+++ Dataset +++
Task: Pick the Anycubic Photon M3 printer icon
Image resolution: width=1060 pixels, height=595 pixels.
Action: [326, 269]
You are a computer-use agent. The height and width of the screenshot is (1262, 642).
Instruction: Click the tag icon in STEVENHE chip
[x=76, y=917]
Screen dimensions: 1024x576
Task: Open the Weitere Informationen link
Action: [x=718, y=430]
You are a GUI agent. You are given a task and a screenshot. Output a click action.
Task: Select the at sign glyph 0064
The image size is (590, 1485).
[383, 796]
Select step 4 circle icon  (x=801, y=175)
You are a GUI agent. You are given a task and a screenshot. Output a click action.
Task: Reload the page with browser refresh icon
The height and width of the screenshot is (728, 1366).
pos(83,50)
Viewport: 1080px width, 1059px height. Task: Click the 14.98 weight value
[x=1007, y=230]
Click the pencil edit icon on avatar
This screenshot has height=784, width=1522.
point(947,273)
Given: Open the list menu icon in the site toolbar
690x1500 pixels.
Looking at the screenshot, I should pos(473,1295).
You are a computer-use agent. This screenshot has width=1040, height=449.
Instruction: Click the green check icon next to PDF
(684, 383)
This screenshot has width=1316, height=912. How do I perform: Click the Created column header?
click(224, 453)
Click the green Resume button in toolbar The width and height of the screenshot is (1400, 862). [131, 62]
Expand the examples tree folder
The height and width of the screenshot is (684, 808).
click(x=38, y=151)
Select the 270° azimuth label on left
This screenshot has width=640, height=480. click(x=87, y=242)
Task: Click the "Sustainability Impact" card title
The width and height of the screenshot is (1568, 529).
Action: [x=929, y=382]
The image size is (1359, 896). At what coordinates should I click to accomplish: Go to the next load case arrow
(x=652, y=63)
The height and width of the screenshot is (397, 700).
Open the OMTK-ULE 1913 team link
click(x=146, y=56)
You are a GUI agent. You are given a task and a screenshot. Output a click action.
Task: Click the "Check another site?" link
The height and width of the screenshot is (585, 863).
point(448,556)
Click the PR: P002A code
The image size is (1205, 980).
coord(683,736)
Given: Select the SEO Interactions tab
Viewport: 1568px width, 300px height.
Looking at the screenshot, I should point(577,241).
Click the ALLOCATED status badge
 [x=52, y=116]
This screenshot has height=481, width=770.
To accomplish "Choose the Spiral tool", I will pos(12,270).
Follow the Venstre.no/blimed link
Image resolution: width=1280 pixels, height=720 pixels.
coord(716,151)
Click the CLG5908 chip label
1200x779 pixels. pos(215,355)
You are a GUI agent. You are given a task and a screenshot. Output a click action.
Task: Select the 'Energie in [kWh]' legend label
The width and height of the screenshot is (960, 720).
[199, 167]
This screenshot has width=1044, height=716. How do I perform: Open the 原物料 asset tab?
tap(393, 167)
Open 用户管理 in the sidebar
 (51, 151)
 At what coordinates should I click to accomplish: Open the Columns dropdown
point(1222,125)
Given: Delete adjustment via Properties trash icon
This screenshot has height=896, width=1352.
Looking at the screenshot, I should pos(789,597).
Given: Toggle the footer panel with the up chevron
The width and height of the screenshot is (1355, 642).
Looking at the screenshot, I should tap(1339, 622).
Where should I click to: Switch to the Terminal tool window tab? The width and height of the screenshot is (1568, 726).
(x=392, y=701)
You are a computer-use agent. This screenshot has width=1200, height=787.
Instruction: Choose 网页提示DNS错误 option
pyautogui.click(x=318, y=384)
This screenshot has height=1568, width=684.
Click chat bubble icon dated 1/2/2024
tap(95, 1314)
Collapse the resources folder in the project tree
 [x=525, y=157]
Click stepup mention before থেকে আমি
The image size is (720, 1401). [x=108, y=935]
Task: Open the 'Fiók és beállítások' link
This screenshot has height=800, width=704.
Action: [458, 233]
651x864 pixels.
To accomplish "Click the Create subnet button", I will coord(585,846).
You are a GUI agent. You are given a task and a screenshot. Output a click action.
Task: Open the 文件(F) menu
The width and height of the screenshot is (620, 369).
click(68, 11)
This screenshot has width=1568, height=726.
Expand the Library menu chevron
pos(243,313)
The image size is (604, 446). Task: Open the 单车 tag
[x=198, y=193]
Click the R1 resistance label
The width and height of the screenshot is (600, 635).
+++
_Exercise prompt:_ Update the records above by writing them all out again with "refresh icon" changed to "reload icon", leaving everything else as it is.

_Reply to the exercise:_
Task: Pick the Anycubic Photon M3 printer icon
Image resolution: width=1060 pixels, height=595 pixels.
Action: [326, 269]
You are a computer-use agent. The height and width of the screenshot is (1262, 642).
Instruction: Click the tag icon in STEVENHE chip
[x=76, y=917]
Screen dimensions: 1024x576
Task: Open the Weitere Informationen link
Action: [x=718, y=430]
You are a GUI agent. You are given a task and a screenshot. Output a click action.
Task: Select the at sign glyph 0064
The image size is (590, 1485).
[383, 796]
Select step 4 circle icon  (x=801, y=175)
You are a GUI agent. You are given a task and a screenshot. Output a click action.
Task: Reload the page with browser reload icon
The height and width of the screenshot is (728, 1366).
pos(83,50)
Viewport: 1080px width, 1059px height. Task: Click the 14.98 weight value
[x=1007, y=230]
Click the pencil edit icon on avatar
This screenshot has height=784, width=1522.
point(947,273)
Given: Open the list menu icon in the site toolbar
690x1500 pixels.
Looking at the screenshot, I should pos(473,1295).
You are a computer-use agent. This screenshot has width=1040, height=449.
Instruction: Click the green check icon next to PDF
(684, 383)
This screenshot has width=1316, height=912. How do I perform: Click the Created column header?
click(224, 453)
Click the green Resume button in toolbar The width and height of the screenshot is (1400, 862). [131, 62]
Expand the examples tree folder
The height and width of the screenshot is (684, 808).
click(x=38, y=151)
Select the 270° azimuth label on left
This screenshot has width=640, height=480. click(x=87, y=242)
Task: Click the "Sustainability Impact" card title
The width and height of the screenshot is (1568, 529).
Action: [x=929, y=382]
The image size is (1359, 896). At what coordinates should I click to accomplish: Go to the next load case arrow
(x=652, y=63)
The height and width of the screenshot is (397, 700).
Open the OMTK-ULE 1913 team link
click(x=146, y=56)
You are a GUI agent. You are given a task and a screenshot. Output a click action.
Task: Click the "Check another site?" link
The height and width of the screenshot is (585, 863).
point(448,556)
Click the PR: P002A code
The image size is (1205, 980).
coord(683,736)
Given: Select the SEO Interactions tab
Viewport: 1568px width, 300px height.
Looking at the screenshot, I should point(577,241).
Click the ALLOCATED status badge
 [x=52, y=116]
This screenshot has height=481, width=770.
To accomplish "Choose the Spiral tool", I will pos(12,270).
Follow the Venstre.no/blimed link
Image resolution: width=1280 pixels, height=720 pixels.
coord(716,151)
Click the CLG5908 chip label
1200x779 pixels. pos(215,355)
You are a GUI agent. You are given a task and a screenshot. Output a click action.
Task: Select the 'Energie in [kWh]' legend label
The width and height of the screenshot is (960, 720).
[199, 167]
This screenshot has width=1044, height=716. How do I perform: Open the 原物料 asset tab?
tap(393, 167)
Open 用户管理 in the sidebar
 (51, 151)
 At what coordinates should I click to accomplish: Open the Columns dropdown
point(1222,125)
Given: Delete adjustment via Properties trash icon
This screenshot has height=896, width=1352.
Looking at the screenshot, I should pos(789,597).
Given: Toggle the footer panel with the up chevron
The width and height of the screenshot is (1355, 642).
Looking at the screenshot, I should tap(1339, 622).
Where should I click to: Switch to the Terminal tool window tab? The width and height of the screenshot is (1568, 726).
(x=392, y=701)
You are a computer-use agent. This screenshot has width=1200, height=787.
Instruction: Choose 网页提示DNS错误 option
pyautogui.click(x=318, y=384)
This screenshot has height=1568, width=684.
Click chat bubble icon dated 1/2/2024
tap(95, 1314)
Collapse the resources folder in the project tree
 [x=525, y=157]
Click stepup mention before থেকে আমি
The image size is (720, 1401). [x=108, y=935]
Task: Open the 'Fiók és beállítások' link
This screenshot has height=800, width=704.
Action: [458, 233]
651x864 pixels.
To accomplish "Click the Create subnet button", I will coord(585,846).
You are a GUI agent. You are given a task and a screenshot. Output a click action.
Task: Open the 文件(F) menu
The width and height of the screenshot is (620, 369).
click(68, 11)
This screenshot has width=1568, height=726.
Expand the Library menu chevron
pos(243,313)
The image size is (604, 446). Task: Open the 单车 tag
[x=198, y=193]
Click the R1 resistance label
The width and height of the screenshot is (600, 635).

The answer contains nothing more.